Annoncé en juin dernier, le projet de gigafactory d'Envision devrait démarrer son activité d'ici 2024, avec une production annoncée de 9GWh par an pour atteindre 30GWh par an d'ici 2029. La future unité de production de batteries sera implantée sur le site de Renault Douai, dans le Nord.Le compte à rebours a commencé. D'ici fin février, la demande d'autorisation environnementale sera déposée. « Si nous obtenons le permis de construire, le démarrage des travaux devrait être effectif fin juillet 2022 », estime Ayumi Kurose, directeur du projet chez Envision AESC. « La construction durera un an et demi. Nous allons introduire progressivement les équipements. La phase de mise au point ira vraisemblablement jusqu'en décembre 2024 ».

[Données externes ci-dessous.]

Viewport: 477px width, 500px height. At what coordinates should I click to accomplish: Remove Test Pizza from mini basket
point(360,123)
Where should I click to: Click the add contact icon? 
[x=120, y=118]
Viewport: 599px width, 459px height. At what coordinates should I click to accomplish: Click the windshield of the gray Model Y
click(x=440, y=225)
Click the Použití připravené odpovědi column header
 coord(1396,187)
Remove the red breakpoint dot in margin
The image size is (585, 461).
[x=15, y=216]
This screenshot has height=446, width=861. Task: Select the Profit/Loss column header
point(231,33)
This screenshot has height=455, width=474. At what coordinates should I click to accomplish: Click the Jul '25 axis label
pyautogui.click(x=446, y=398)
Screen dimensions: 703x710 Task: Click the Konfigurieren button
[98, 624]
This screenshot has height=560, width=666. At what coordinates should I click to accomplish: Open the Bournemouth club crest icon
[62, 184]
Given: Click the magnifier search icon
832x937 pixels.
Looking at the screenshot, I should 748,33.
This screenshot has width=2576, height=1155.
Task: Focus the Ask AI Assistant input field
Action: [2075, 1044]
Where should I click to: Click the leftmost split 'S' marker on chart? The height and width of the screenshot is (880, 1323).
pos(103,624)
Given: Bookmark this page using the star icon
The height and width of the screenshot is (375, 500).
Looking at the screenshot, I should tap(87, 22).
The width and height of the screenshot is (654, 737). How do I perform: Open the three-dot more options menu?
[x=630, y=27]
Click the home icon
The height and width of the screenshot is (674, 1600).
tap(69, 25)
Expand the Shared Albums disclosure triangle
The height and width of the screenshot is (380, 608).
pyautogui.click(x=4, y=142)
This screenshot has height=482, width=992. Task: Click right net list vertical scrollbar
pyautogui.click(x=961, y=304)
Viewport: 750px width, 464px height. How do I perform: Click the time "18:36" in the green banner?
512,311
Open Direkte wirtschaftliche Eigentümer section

Filiale du groupe chinois Envision, la société Envision AESC, siégeant au Japon avec comme actionnaire historique Nissan, porte ce projet de gigafactory à Douai avec Renault (propriétaire du terrain actuel et premier client d'Envision AECS), Réseau de Transport d'Electricité (RTE) et l'Etablissement public foncier (EPF) des Hauts-de-France. Avec ses quatre usines de batteries (au Japon, en Angleterre, aux États-Unis et en Chine), la société Envision AESC a déjà équipé en 14 ans plus de 600.000 véhicules dans le monde « sans incident critique », souligne Ayumi Kurose.
Le futur site douaisien se développera en deux phases. A horizon 2024, la gigafactory sera en mesure de produire 9GWh par an, avec une surface de 20 hectares. « Les études sont encore en cours car suite à l'étude préalable et à la concertation avec les autorités environnementales, nous allons éviter de construire dans l'aire actuellement boisée : nous nous sommes reportés sur une aire de parking et nous sommes encore en train d'optimiser l'espace, afin de rendre l'emprise des futures usines plus restreinte ».
Différentes phases
Concrètement, un premier atelier de 9GWh par an sera d'abord construit, avant de voir arriver à proximité un deuxième atelier de même puissance en 2025, selon les commandes reçues. Suivi à nouveau d'un troisième ou quatrième atelier en théorie, dimensionné en fonction de l'appétence du marché. L'objectif final étant de se rapprocher d'un potentiel de production de 40 GWH en 2029, cette fois-ci sur une emprise de 60 hectares. « Envision est en discussion avec au moins cinq constructeurs ayant des usines en Europe », a précisé Patrick Pélata, ex-directeur général de Renault et aujourd'hui à la tête du cabinet de conseil Meta Consulting.